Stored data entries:
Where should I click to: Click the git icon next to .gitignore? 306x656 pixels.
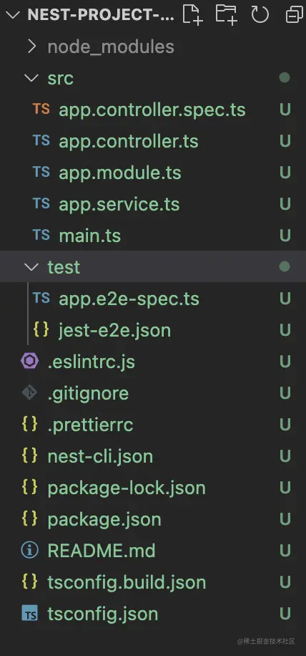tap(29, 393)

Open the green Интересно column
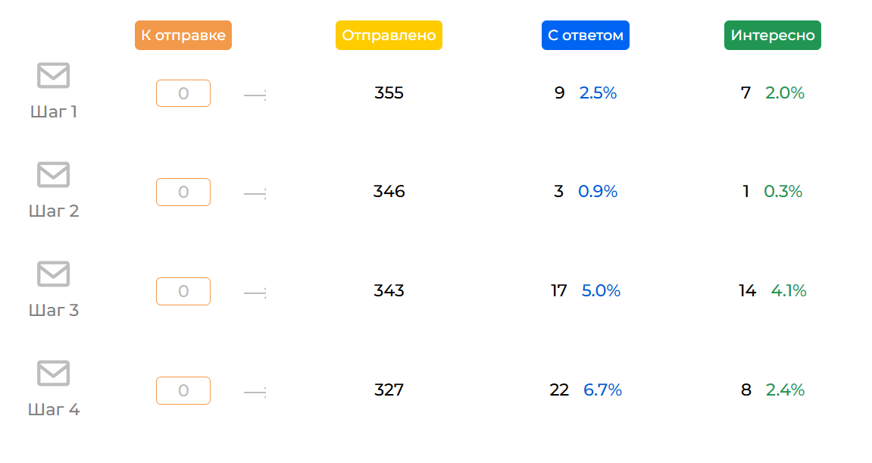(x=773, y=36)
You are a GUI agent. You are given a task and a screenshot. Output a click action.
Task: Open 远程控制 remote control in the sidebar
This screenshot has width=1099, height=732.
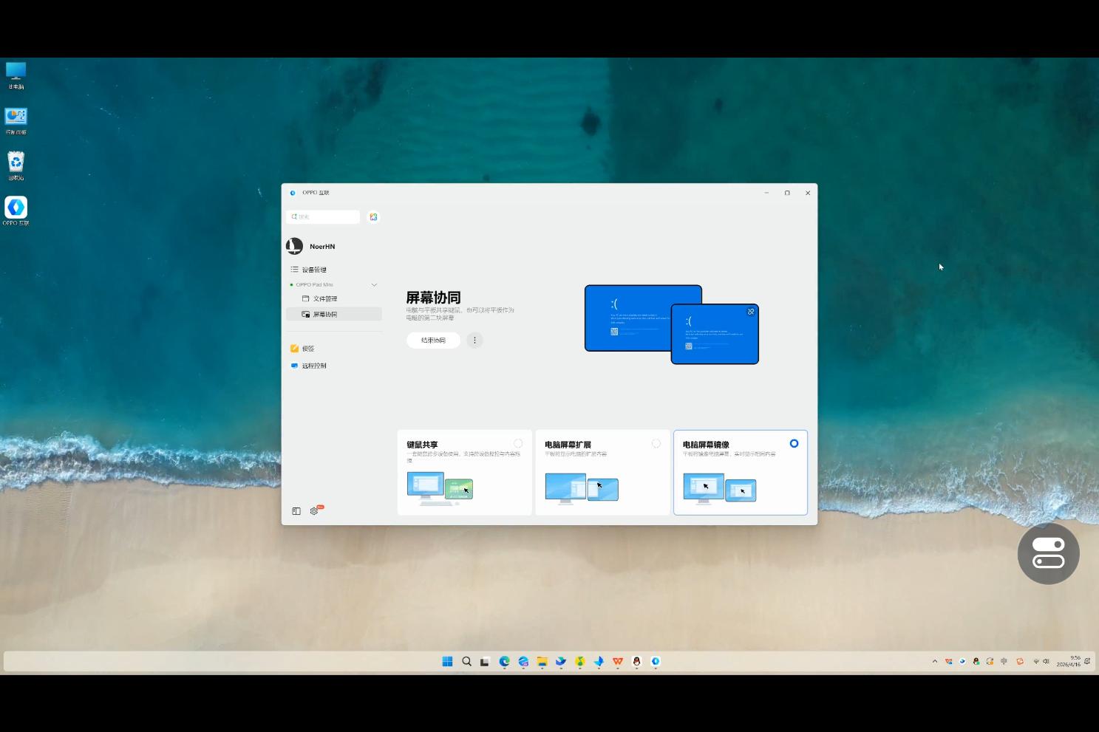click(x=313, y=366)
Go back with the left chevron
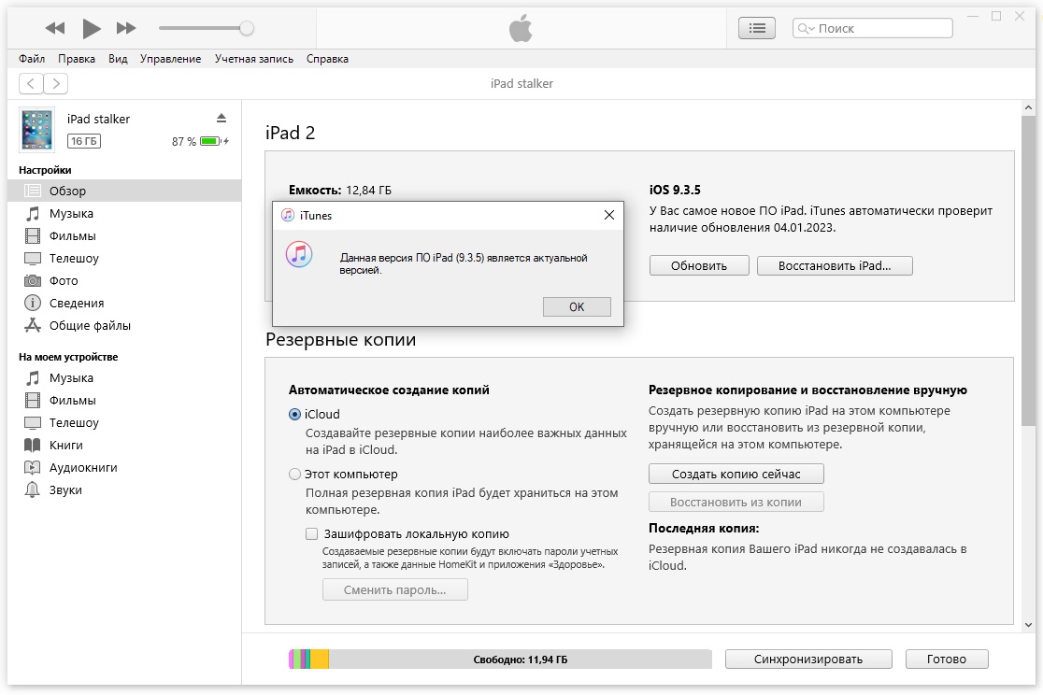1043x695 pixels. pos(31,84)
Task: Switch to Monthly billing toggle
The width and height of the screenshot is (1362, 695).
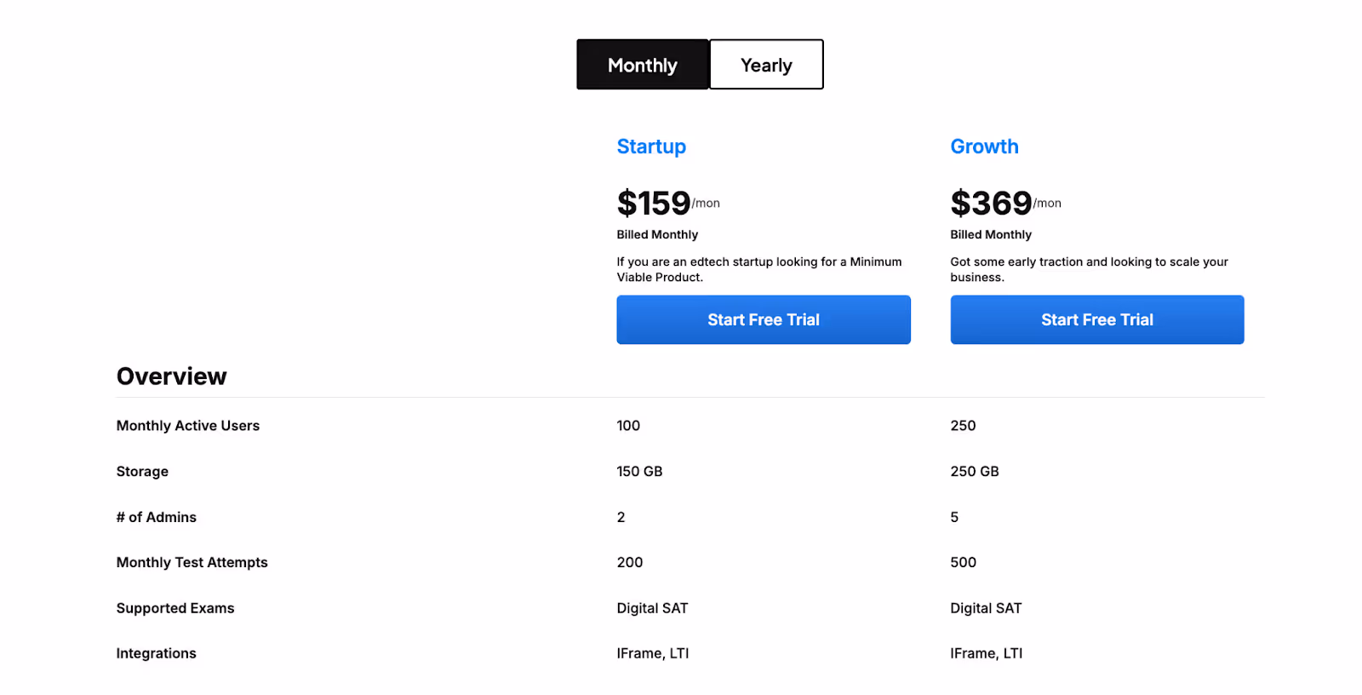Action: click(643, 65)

*Exercise details*.
Would you reproduce, exactly and with nothing added, every line from the beginning of the entries above through the line that contains "Task: Open 远程控制 remote control in the sidebar", both included, leaving out the pictures?

*Result of this task*.
Where should I click to: Click the git icon next to .gitignore? 306x656 pixels.
tap(29, 393)

Open the green Интересно column
(x=773, y=36)
You are a GUI agent. You are given a task and a screenshot. Output a click action.
Task: Open 远程控制 remote control in the sidebar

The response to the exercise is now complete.